The full details of the death of Courtney Herron in Melbourne this week are yet to emerge. But we already know enough about her life to spark immediate action to prevent future deaths, argues Brendan O’Reilly.
We don’t yet know much about why Courtney Herron was killed but we do know that she was homeless. That ‘bleeding-heart’ Detective Inspector Andrew Stamper put it this way:
“This was a young woman who had significant challenges in her life. We as a community should be protecting these people and we didn’t. We failed on this occasion.”
We know she was homeless and we know that at least 1,700 Victorians “sleep rough” each night. These are people who can’t get a bed anywhere – not on someone’s living room floor, not in some squalid rooming house, certainly not in a rented flat.
We know that there were 82,000 people on the public housing waiting list in Victoria in June last year, and that this list was growing at 500 people a month.
We know that the Victorian government has pledged to build 1,000 social housing properties over the next three years. Even if each unit housed three people it will take 82 years for everyone on that list to get a roof over their head. And at the current rate of increase, another half a million will have been added to the list by then.
We know that the Victorian Government is bringing down a budget surplus of a billion dollars. We know that the Victorian government Treasury Corporation 10-year bond rate is 2.29%. Without a calculator we can know, therefore, that they could choose to borrow 15 billion dollars and build 30,000 or 40,000 social housing units right now and obliterate that obscene waiting list.
And still keep half of their precious surplus.
We know that if they did this there would be no need for anyone to be sleeping rough. Everyone who wanted a home would have one. Everyone with a drug or alcohol problem or a mental illness or trouble keeping a job, could now concentrate on solving that problem, rather than shuffling from bridge to park bench, from friend’s couch to rooming house and back again.
To everyone who squeals about government debt and government spending and taxes being too high, I say how many homeless people need to die before you change the way you think? Is our AAA credit rating worth a murder or two? What about a dozen?
It’s not that we’re reluctant to spend money on the down and out. We happily slap them in prison, often without conviction, at a cost of $100,000 per head per year. I spoke to a legal aid lawyer last year about a man with a mental illness who was homeless and now in prison. He had nowhere to go when he got out. Couldn’t live with his family. Couldn’t possibly pay private rent. Had only been on the public housing waiting list for eight years, which, I was assured by the Office of Housing, was “nothing”.

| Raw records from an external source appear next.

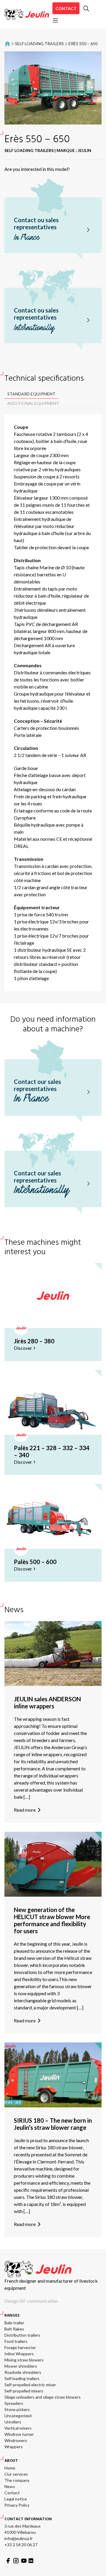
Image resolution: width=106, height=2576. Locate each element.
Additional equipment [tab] (33, 403)
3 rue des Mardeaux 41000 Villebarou (22, 2529)
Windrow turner (19, 2434)
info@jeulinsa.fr (18, 2538)
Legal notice (15, 2498)
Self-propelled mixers (23, 2390)
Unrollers (12, 2421)
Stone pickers (17, 2409)
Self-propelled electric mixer (30, 2384)
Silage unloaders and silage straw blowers (42, 2397)
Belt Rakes (14, 2328)
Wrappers (13, 2446)
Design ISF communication (31, 2301)
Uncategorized (18, 2415)
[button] (86, 8)
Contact (66, 8)
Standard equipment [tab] (31, 393)
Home (9, 2467)
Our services (16, 2474)
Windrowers (15, 2440)
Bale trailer (14, 2322)
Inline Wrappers (19, 2353)
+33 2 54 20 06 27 (20, 2544)
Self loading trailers (39, 43)
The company (16, 2480)
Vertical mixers (18, 2428)
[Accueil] (26, 14)
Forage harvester (20, 2347)
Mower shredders (20, 2366)
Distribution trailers (22, 2335)
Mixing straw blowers (24, 2359)
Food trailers (15, 2341)
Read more (25, 1810)
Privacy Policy (16, 2505)
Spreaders (13, 2403)
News (9, 2486)
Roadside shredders (22, 2372)
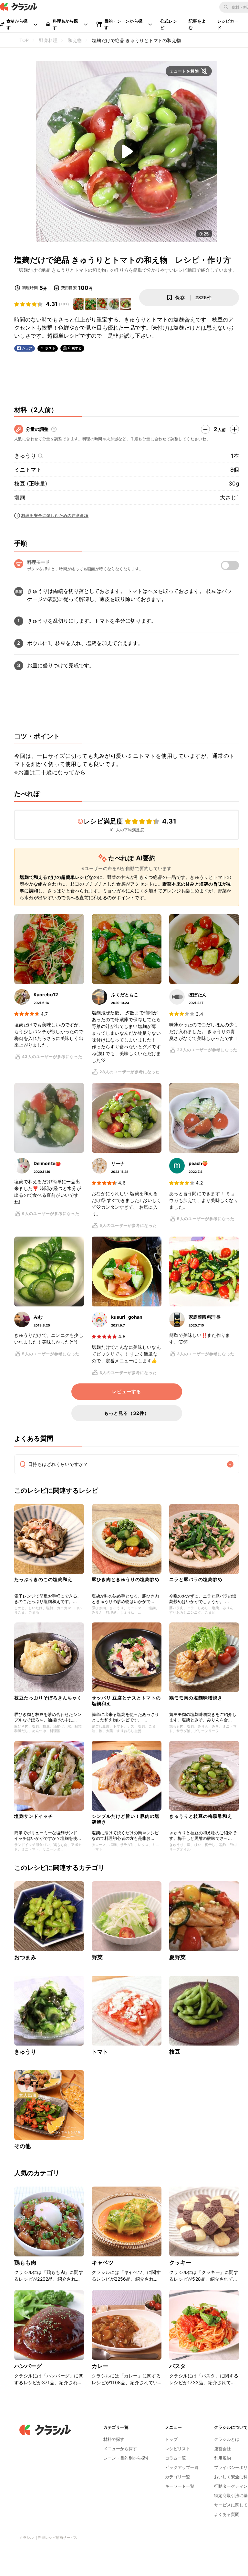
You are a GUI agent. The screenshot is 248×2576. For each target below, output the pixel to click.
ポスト (50, 348)
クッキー (180, 2262)
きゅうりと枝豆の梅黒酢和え (200, 1816)
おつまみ (25, 1957)
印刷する (75, 348)
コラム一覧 (175, 2458)
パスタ (177, 2366)
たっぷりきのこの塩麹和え (43, 1579)
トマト (100, 2051)
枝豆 (174, 2051)
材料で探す (113, 2439)
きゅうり (25, 456)
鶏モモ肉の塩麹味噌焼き (195, 1697)
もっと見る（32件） (126, 1413)
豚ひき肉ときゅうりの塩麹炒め (126, 1579)
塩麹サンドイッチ (33, 1816)
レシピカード (228, 24)
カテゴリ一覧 (177, 2476)
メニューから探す (120, 2448)
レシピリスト (177, 2448)
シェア (27, 348)
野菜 (97, 1957)
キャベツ (103, 2262)
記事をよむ (197, 24)
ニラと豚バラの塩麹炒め (195, 1579)
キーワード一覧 (179, 2486)
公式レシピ (168, 24)
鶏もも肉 (25, 2262)
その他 (22, 2146)
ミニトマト (28, 469)
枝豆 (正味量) (30, 483)
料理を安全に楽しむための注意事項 (54, 515)
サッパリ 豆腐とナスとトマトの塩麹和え (126, 1700)
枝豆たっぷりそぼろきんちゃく (48, 1697)
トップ (171, 2439)
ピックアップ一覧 (182, 2467)
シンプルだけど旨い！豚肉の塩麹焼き (126, 1819)
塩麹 (19, 497)
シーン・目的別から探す (126, 2458)
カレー (100, 2366)
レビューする (126, 1391)
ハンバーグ (28, 2366)
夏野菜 (177, 1957)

The lawyer told me that this described half of her clients: homelessness, prison, homelessness, prison. We’ll spend $2,000 a week to lock you up, but we won’t spend half that a month to give you a home.
Speaking of prisons, the Victorian government is building more of them, of course, at a cost of $1.8 billion over the next three years.
In the 50s and 60s governments built homes for poor people as a matter of course. They might not have been the prettiest homes in Melbourne, but they were homes that people could live in and be proud of. And these governments didn’t congratulate themselves for doing this – it was just something that needed doing.
Providing cheap homes for poor people made as much sense as building roads or paying school-teachers.
What have we become that we are so lousy with our money? Why does our government congratulate itself for building homes each year for 1% of the people who need them?
We know too that Courtney was a victim of male violence and we know that men must change their behaviour and hold each other to account. We know too that this change won’t happen overnight.
We know that if everyone has a house to live in then everyone will feel safer. We know that if women in abusive relationships can leave and have somewhere safe and cheap to live then they are more likely to leave and to be safe. The housing crisis gives men the upper hand in a situation of family violence.
Detective Inspector Stamper’s words should be clanging loudly in our ears. We should be protecting these people and we aren’t. We shouldn’t care so much about our budget surplus, but we do.